Si l’idée d’un seul entretien de 30 minutes pour devenir prof suscite un tollé médiatique, celui-ci est assorti d’ autres conditions… qui semblent néanmoins peu exigeantes. Outre la preuve d’un bac +3, l’Académie de Versailles, contactée par le Journal des Femmes, précise que pour devenir professeur des écoles, une étude de dossier est aussi menée suite au job dating, réalisé par deux inspecteurs. Une réponse est ensuite donnée au candidat dans les quinze jours maximum suivant l’entretien. Quant à l’obtention d’un poste de professeur dans le second degré, « un entretien avec un inspecteur et un chef d’établissement ou personnel RH est réalisé. Si un avis favorable est donné, alors un second entretien avec un inspecteur de la discipline est proposé au candidat » nous précise l’académie de Versailles.
En quoi consiste le libre-recrutement des professeurs ?
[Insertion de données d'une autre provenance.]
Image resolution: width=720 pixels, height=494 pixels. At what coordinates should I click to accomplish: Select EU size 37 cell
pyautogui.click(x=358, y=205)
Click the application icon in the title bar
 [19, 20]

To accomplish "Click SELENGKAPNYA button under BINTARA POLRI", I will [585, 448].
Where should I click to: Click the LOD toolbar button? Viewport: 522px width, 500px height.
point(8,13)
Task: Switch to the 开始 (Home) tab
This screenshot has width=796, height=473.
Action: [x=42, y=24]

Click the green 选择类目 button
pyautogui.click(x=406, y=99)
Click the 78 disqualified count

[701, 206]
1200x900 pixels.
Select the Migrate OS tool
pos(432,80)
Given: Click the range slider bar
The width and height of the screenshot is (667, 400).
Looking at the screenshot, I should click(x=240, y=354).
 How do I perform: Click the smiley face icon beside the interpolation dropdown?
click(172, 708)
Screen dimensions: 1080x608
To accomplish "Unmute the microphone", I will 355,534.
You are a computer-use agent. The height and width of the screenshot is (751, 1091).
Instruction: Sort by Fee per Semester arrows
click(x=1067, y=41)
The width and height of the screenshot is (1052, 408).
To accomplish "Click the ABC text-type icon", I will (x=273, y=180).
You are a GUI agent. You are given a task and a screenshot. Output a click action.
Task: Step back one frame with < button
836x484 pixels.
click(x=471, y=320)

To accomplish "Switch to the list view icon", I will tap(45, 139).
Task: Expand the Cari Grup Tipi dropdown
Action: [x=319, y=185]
A Marseille, où s’est rendu le 2 juin 2022 le ministre de l’Education nationale Pap Ndiaye, c’est le libre-recrutement des professeurs par les établissements eux-mêmes qui est expérimenté. Là encore, cette méthode de recrutement ne convainc guère. La CGT Éduc’Action y voit une manière d’opacifier tout un système en favorisant le clientélisme, et de territorialiser l’école. De fait, les communes les plus riches pourraient se payer les meilleurs profs, entraînant inégalités scolaires et sociales.
Seuls 22% des enseignants recommanderaient leur métier à un jeune
Fatigue, colère, déprime, résignation, isolement… Voici les termes qui ressortent lorsque les enseignants abordent leur métier et leur état d’esprit. Après plusieurs années ponctuées par le Covid-19, les professeurs ont dû tant bien que mal s’adapter aux différents protocoles sanitaires, sans ressentir de véritable reconnaissance et de respect dans leur pratique professionnelle. Selon une étude publiée ce 23 mai et menée par le syndicat Unsa Education auprès de 42 836 enseignants, seulement 22% d’entre eux recommanderaient leur métier à un jeune. Mais cela ne signifie pas qu’ils n’apprécient pas leur métier : ils sont en effet 92% à aimer la profession. Pour autant, « 29% ne trouvent plus de sens à leur mission, et 38% se disent prêts à changer de métier vers le public, et 29% vers le privé » précise l’étude. Ce qu’il faudrait améliorer selon eux ? Le pouvoir d’achat pour 68% des sondés, la charge de travail (45%), les perpectives de carrière (41%) ou encore les relations hiérarchiques (23%). Enfin, 87% sont en désaccord avec les choix politiques et 9 enseignants sur 10 estiment qu’ils sont trop peu rémunérés.